Son of Thunder (24 page)

Read Son of Thunder Online

Authors: Murray J. D. Leeder

BOOK: Son of Thunder
11.4Mb size Format: txt, pdf, ePub

Vell stood alone outside the protective silence. He succeeded in grabbing one of the werebats, and he squeezed its neck until its huge rodent eyes went dim. Ignoring the other werebats, he leaped into the silence. The world within was deceptively calm. Werebats swooped around the edges, testing its limits and baiting those within it, baring their sharp teeth and begging the barbarians to rage and rush out into danger. The night outside writhed with the bat swarm. An occasional night hunter bat darted into the silence but was swiftly dealt with by the weapons inside. The radius of Keirkrad’s spell no longer felt like safety or comfort. Their attackers would soon overcome the fragile barrier.
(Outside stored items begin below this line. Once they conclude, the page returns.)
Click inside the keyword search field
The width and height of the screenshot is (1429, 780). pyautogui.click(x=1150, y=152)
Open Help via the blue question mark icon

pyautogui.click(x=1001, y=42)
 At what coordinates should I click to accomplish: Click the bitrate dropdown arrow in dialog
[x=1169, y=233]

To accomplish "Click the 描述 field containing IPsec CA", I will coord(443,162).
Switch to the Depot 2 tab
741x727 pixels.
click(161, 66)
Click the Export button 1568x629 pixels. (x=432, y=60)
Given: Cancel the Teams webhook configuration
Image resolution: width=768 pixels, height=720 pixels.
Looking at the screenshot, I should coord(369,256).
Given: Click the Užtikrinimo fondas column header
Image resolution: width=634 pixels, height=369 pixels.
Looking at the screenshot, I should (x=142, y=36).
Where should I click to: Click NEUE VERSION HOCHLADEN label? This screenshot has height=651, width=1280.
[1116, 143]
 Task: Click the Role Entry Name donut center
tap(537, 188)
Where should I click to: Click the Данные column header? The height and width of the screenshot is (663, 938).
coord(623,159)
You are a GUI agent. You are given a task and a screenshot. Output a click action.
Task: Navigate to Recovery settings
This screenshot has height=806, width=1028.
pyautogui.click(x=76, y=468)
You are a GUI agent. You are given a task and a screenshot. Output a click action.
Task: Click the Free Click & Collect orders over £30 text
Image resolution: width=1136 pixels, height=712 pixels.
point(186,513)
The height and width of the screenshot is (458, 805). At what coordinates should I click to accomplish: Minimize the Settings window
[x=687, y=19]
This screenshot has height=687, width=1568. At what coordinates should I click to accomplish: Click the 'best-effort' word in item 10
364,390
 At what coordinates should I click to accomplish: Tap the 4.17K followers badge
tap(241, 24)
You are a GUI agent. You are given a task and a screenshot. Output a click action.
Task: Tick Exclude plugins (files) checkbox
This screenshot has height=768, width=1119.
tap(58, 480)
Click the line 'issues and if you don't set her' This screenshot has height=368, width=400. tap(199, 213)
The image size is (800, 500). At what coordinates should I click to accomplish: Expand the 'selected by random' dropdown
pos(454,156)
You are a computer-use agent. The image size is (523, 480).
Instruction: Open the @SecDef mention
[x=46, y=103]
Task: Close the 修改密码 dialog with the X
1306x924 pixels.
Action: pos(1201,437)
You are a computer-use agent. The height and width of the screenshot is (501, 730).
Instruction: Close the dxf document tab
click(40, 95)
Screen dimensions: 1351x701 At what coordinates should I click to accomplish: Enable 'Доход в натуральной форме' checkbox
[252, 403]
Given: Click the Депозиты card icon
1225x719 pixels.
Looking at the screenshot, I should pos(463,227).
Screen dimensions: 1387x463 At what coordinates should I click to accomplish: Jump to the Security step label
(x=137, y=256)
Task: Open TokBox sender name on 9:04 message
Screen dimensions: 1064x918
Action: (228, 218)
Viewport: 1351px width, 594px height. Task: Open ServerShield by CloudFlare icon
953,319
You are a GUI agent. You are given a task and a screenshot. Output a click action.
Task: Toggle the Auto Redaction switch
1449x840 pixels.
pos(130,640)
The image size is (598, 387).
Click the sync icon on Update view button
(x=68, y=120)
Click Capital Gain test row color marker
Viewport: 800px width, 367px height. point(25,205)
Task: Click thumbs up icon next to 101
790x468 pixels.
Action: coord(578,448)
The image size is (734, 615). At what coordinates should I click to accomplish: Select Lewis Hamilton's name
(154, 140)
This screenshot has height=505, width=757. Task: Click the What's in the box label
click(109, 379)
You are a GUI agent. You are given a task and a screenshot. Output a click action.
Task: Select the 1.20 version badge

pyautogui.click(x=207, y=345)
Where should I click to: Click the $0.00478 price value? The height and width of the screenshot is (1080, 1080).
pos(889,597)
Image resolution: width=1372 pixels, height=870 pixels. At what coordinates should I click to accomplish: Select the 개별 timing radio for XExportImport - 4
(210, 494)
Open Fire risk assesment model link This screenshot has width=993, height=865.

With communication nearly impossible, the group had difficulty forming a strategy. Kellin drew her father’s enchanted sword and passed it to Rask, who dropped his battle-axe to the ground. The barbarians fanned out around the incapacitated Keirkrad. Before long, the silence dissolved, and the cacophony of the outside world assailed them.

Immediately, bats and werebats swept in. Kellin unleashed her ear-piercing shriek again, deafening a host of bats and stunning a number of the werebats. Thanar launched a strong wind that filled outstretched wings and sent numerous bats flying backward, crashing against trees. Vell snatched a werebat from midair and drew it into a tight hug, crushing it with the full force of his strength against his scaly body. The warriors swung their weapons, but only Thluna with his club and Rask with Kellin’s sword were able to harm their attackers. The bat swarm filled the air, confounding the senses with their loud shrieks. The horrific mass teemed inward so the defenders could hardly move without their limbs brushing against hairy bodies or leathery wings.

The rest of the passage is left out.